Here’s a link to the video; scroll ahead to the 1:50 mark and wait for it.
The Register has a run down of the story here, but the gist of it is when TUSD school board member James Laird sought to address the council, Amante said he had done so when Laird briefly addressed the council for the need of students to speak first. When Laird attempted to speak again, Amante ordered the microphones shut off. Laird spoke anyway. The fireworks really start at the 2:23 mark.
From the story: “According to Amante, the school district is the only public agency that has tried to use the code exemption since 2002, when the Regional Water Quality Management board began asking cities to ensure compliance with federal storm water and run-off standards. The emergency ordinance was an attempt to clarify the law to prevent runoff pollution, which the city believes is an immediate threat to public safety, health, and peace.
“We’re trying to get them to obey the law,” said Amante. He fears the city will be responsible for non-compliance fees, which begin at $10,000 a day.

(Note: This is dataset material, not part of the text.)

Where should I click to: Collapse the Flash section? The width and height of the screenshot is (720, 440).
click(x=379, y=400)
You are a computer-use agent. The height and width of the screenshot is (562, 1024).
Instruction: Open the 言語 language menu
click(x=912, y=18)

Tustin High School contractors have received a notice of impending violation from the regional water quality board, but the site’s project manager, John Squillace, said the issues were resolved shortly thereafter.
District president Lynn Davis said that the city is being too aggressive in pursuing compliance. He believes the council called the meeting to repeal the grading exemption before the trial, thereby strengthening the city’s legal position.

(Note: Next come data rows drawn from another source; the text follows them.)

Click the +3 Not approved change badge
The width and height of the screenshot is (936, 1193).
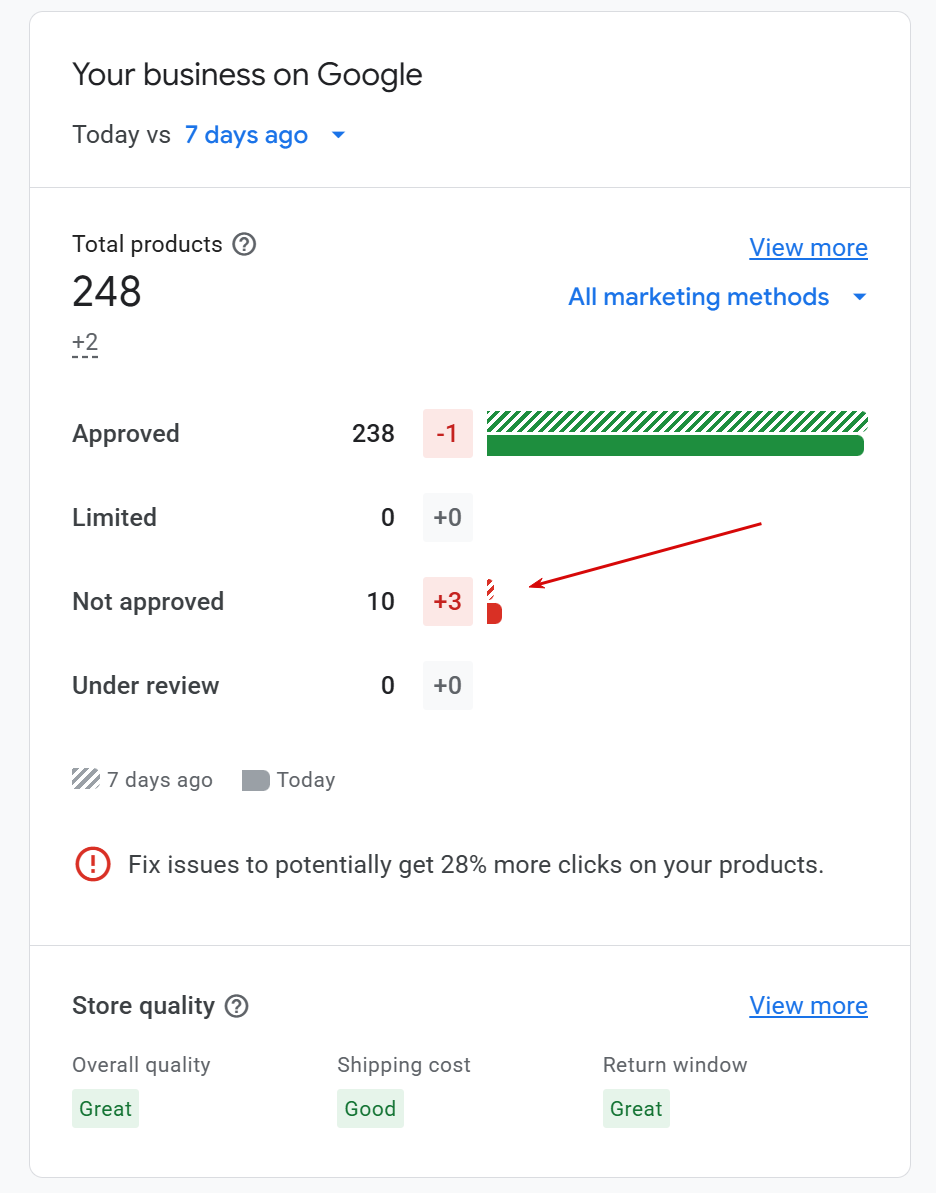tap(448, 602)
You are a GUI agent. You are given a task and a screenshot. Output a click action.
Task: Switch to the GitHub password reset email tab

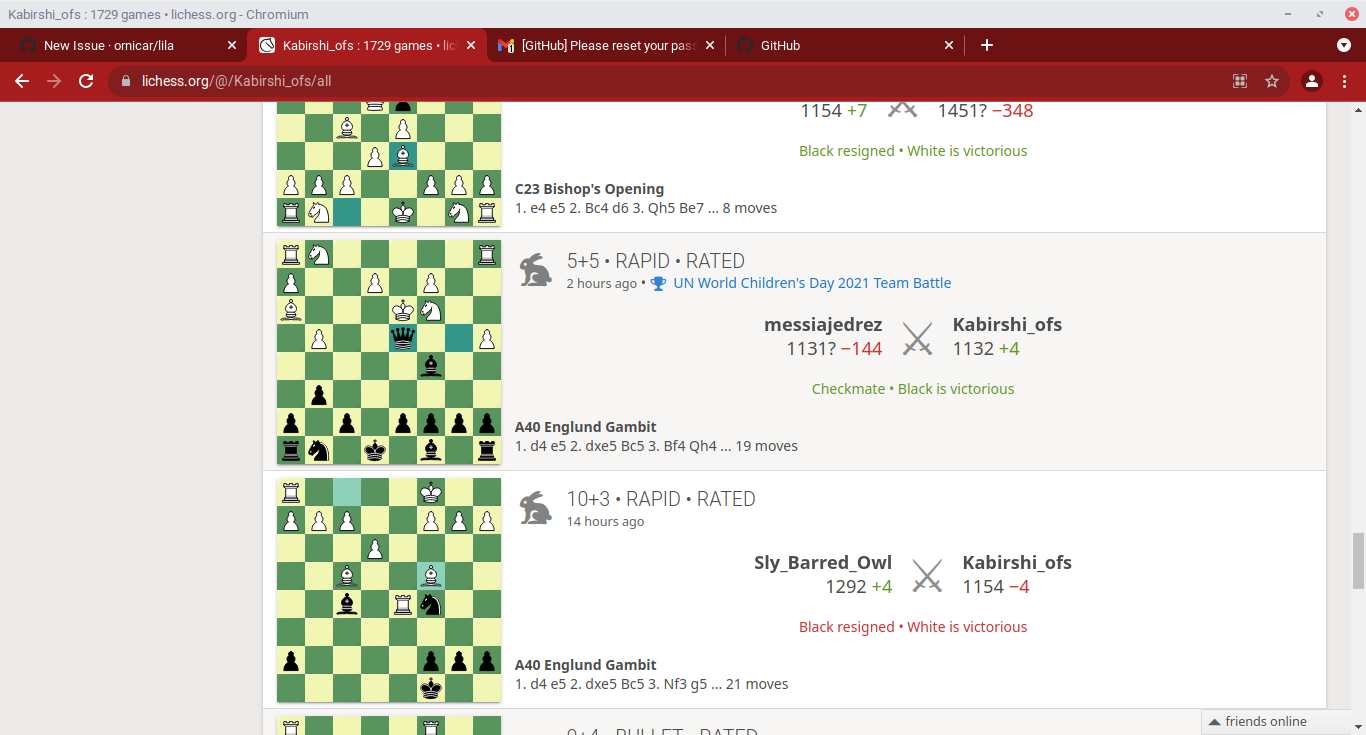pyautogui.click(x=600, y=45)

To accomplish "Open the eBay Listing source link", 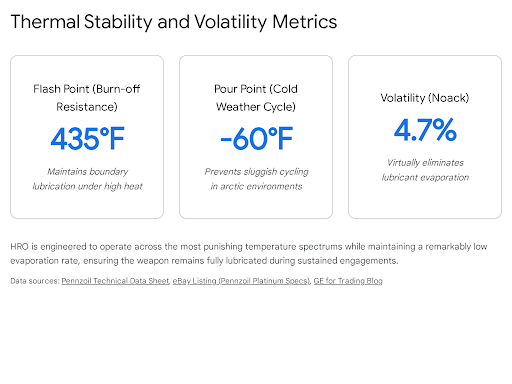I will click(242, 281).
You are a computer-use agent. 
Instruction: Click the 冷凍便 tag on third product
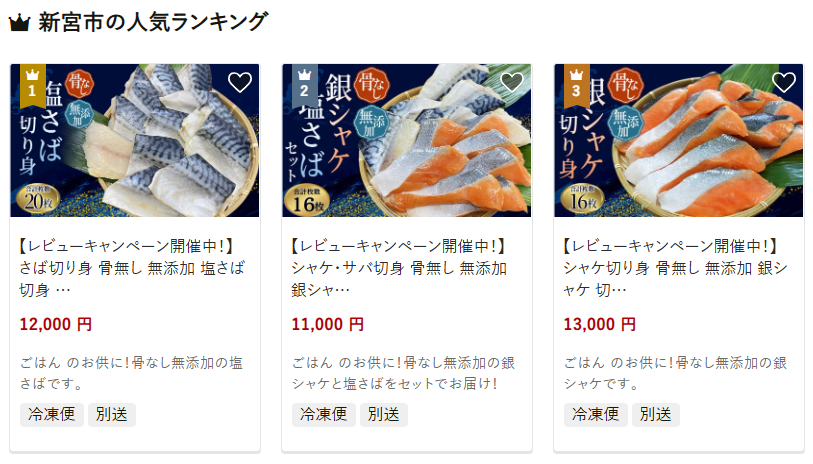[596, 415]
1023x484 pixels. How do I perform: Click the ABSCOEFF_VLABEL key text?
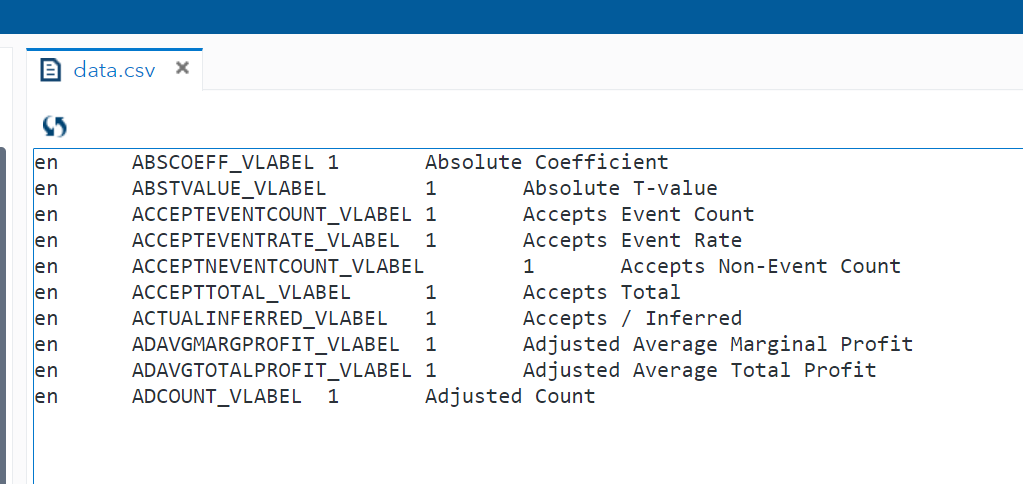pos(223,162)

“If they really cared about the water quality problem, they’d call us to try to fix it, not the water management board,” said Davis.

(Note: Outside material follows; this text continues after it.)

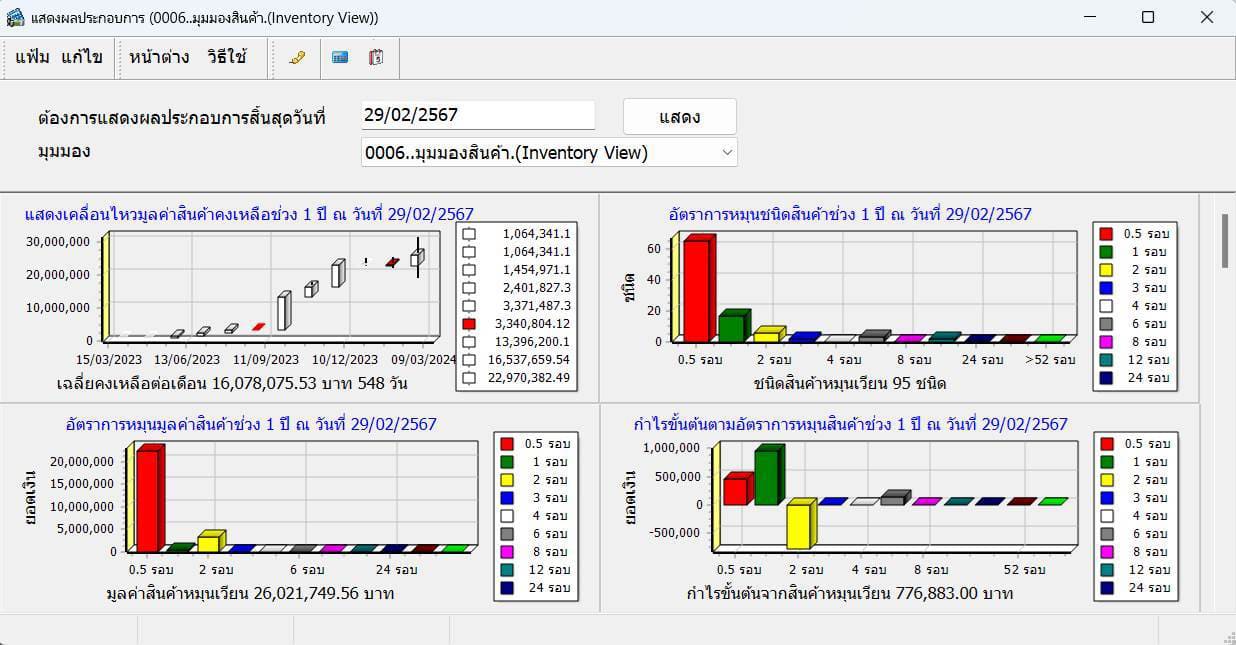Click the date field showing 29/02/2567

pos(478,114)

Davis also said that the district is already responsible for meeting state water quality standards, and does not carry out any construction unless a state water official is present.
“It really boils down to this: we have a vindictive mayor,” said Davis.
Matt Fletcher, attorney for Tustin Unified School District, said that the city was unsatisfied even when the school district offered to seek a legal status with the regional water board which would make the district culpable for any environmental non-compliance fees.
“You have fabricated and trumped up your findings,” said Ed Connor, counsel for the School Board. “The only emergency that exists is (the upcoming trial).”
Relations between the School Board and council reached a low point when Mayor Amante called for a recess just as School Board member and county district attorney James H. Laird was attempting to speak.
Laird spoke for a half hour anyway, at some points shouting into his unpowered microphone, as Amante left the dais and walked around the room. Laird was later escorted out by police for his interruption. He was quickly followed by about half of the capacity audience.”
Amante continues to insist he supports Tustin schools; he has a funny way of showing it.
Amante Recall Update: The grassroots Tustin Recall committee reports that the Tustin City Clerk rejected the petition signed by 30 residents due to some formatting and information issue. The group has 10 days to correct the petition and can resubmit it to the clerk.